Written exercise
Format every line of the records below as a numbered list, skipping blank lines. Leave the pictures out of your list.

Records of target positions
►

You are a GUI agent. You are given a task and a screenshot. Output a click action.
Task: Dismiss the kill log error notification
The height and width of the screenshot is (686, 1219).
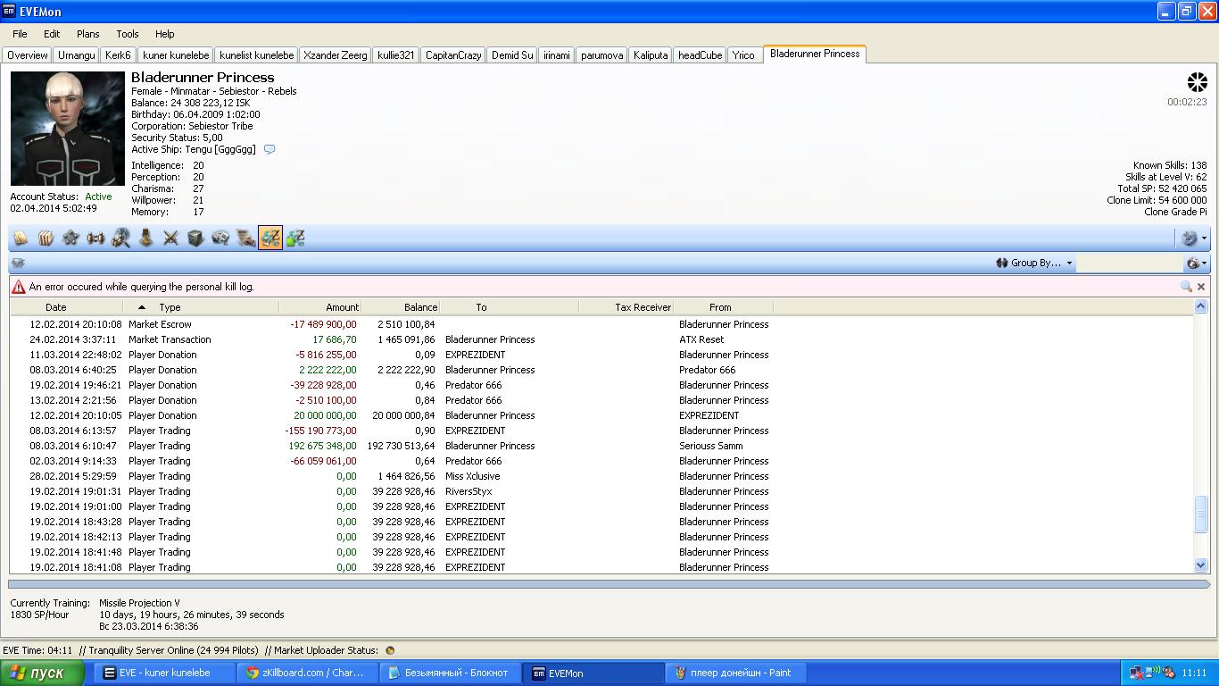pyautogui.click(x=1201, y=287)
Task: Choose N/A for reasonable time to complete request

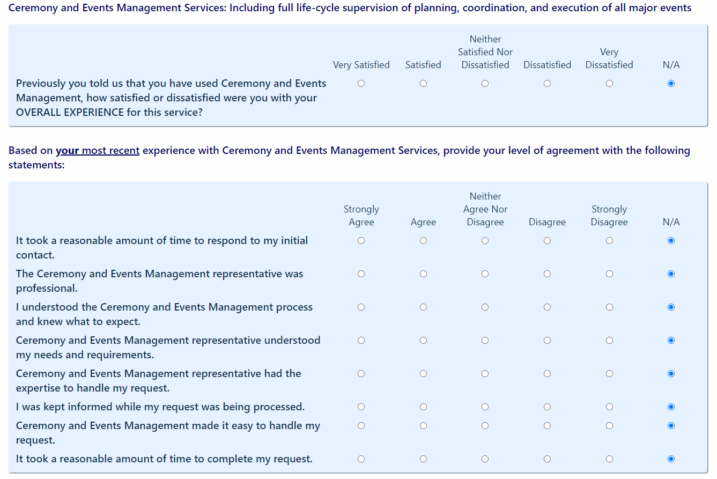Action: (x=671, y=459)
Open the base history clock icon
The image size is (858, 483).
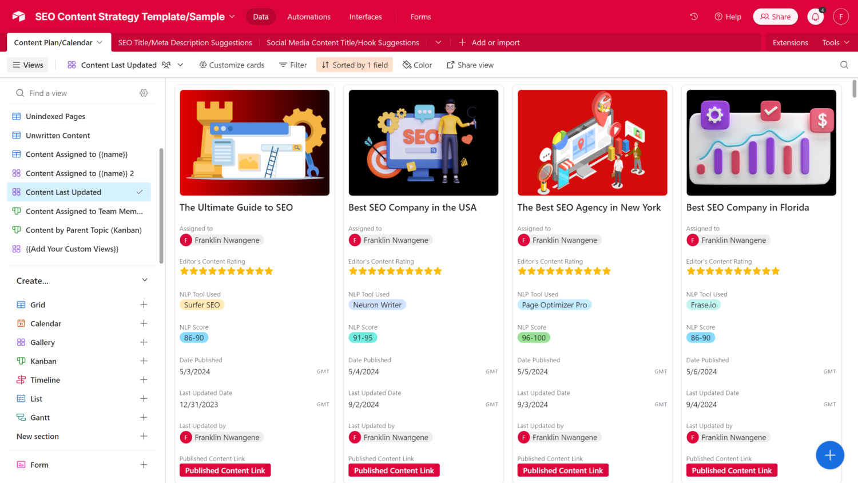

◄

Response
1. You are a GUI agent. You are given a task and a screenshot. Output a click action.
2. Task: Dismiss the kill log error notification
3. The height and width of the screenshot is (686, 1219).
4. pyautogui.click(x=1201, y=287)
5. Task: Choose N/A for reasonable time to complete request
6. Action: (x=671, y=459)
7. Open the base history clock icon
8. The image size is (858, 483).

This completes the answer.